So why isn't this method used more often, couldn't we add a simple water 'mist' arm over the LP ahead of the stylus during play - just enough to reduce friction but not so much that it doesn't readily evaporate behind the stylus by the time we want to put the record away ?????
Looking at other discussions of the subject, I'd guess the problem would be something like, if you use plain water you'll eventually get a residue buildup on the vinyl like that on washed and air-dried glass.(waterspotting) If you add alcohol you'll eventually degrade/destroy the bonding of the stylus to cantilever. If you use plain distilled water, you'll eventually have fungus on the vinyl from putting it back in the sleeve slightly damp.
Yes - it's because the act of using water as a lubricant permanently alters the friction surface for dry playback. Measured friction coefficient increases significantly for dry playback after playing wet, versus original condition. Whereas during wet playback the friction coefficient is very low indeed.
Why, I don't know. But I've measured and confirmed this. Ideally, one needs a lubricant that does not do this, or even better is permanent: the grail.

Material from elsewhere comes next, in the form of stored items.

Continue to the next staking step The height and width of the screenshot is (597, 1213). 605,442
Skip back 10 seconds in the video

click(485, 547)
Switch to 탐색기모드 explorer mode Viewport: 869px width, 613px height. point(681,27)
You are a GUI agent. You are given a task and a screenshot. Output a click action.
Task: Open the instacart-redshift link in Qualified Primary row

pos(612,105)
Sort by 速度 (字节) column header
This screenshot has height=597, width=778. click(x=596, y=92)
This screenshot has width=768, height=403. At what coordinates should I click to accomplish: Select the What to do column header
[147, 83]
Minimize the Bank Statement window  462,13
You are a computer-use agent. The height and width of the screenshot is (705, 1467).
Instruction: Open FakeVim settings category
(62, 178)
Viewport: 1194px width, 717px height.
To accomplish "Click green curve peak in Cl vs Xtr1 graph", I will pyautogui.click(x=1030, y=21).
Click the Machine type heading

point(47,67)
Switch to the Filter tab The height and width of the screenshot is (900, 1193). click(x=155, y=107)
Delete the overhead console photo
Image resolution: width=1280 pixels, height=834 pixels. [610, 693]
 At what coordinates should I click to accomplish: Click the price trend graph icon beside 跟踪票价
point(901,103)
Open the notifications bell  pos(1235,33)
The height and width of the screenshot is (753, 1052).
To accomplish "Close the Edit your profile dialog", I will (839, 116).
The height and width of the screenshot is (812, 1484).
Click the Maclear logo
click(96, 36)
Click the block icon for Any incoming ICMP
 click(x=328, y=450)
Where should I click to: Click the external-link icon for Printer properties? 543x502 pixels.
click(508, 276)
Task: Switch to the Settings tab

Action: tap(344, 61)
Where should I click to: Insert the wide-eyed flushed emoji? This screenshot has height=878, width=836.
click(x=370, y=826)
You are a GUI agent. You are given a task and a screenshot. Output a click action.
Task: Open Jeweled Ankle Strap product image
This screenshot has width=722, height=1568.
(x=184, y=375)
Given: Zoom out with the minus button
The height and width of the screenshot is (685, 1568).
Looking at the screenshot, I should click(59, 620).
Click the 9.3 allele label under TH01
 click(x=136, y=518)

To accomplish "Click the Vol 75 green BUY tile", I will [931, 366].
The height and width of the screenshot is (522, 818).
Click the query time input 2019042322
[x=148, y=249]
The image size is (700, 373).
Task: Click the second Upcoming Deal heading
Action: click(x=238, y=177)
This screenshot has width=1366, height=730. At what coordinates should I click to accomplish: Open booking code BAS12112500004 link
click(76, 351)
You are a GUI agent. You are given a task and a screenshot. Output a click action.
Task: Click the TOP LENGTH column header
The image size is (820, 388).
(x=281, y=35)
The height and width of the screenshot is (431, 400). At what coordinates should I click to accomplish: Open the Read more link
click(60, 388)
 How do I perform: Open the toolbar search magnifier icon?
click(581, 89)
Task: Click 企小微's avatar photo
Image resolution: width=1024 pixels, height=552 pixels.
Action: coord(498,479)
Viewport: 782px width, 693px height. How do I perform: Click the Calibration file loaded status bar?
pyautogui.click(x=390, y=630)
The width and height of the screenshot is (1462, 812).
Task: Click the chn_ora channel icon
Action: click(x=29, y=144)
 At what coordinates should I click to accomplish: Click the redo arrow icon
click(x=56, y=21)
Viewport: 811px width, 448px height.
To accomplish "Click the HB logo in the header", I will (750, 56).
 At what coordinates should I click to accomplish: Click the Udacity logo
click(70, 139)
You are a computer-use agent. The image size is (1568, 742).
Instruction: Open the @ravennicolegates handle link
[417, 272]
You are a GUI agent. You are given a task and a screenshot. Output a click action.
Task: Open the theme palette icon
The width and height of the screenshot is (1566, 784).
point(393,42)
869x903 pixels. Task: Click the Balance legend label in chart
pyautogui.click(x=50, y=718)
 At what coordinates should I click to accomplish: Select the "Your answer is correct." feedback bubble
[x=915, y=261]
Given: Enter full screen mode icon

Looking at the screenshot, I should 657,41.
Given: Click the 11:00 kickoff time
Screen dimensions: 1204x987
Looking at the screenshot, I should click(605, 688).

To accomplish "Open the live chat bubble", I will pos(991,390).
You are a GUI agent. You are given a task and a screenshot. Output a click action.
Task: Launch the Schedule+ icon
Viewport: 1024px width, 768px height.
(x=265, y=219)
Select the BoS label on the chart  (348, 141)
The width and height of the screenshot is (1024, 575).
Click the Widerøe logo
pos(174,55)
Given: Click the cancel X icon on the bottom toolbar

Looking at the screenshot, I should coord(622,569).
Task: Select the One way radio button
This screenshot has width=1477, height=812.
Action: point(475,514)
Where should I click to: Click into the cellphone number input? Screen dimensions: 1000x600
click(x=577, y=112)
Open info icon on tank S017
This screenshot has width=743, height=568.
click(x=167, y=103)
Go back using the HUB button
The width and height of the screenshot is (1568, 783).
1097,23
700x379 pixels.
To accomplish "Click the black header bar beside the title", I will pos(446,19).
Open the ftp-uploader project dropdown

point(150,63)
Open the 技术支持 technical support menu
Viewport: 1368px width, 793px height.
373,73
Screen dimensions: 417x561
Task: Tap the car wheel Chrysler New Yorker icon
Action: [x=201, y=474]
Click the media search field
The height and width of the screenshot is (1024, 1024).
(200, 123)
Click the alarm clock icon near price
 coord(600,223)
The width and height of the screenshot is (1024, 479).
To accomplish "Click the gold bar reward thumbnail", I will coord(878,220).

Interestingly, wet playback either significantly improves or does not degrade every aspect of measured playback performance. Frequency response, slew rate, thd, noise floor, you name it. Very counter-intuitive, but the audio results are self-evident too. After much thought, all that matters is that the stylus more accurately follows the locus of the groove base, and that must be happening, and at lower friction.
LD
I guess that "heavy hiss" could be a subjective assessment, but I would suggest that you do have heavy hiss between tracks then there is something seriously wrong with your system. A good vinyl replay system does NOT have heavy hiss between tracks.
Some other posters have stated that noise floor of vinyl is higher than CD. I can't argue with that. But, a clean record on a good system will still demonstrate low noise between tracks.
Forget wet playing records etc. If you hear heavy hiss there is something fundamentally wrong.
Here's a couple of measurements that show some of the advantages of reducing stylus-groove friction. In this case wet-versus dry, noise floor measured on a test record with IMD tones.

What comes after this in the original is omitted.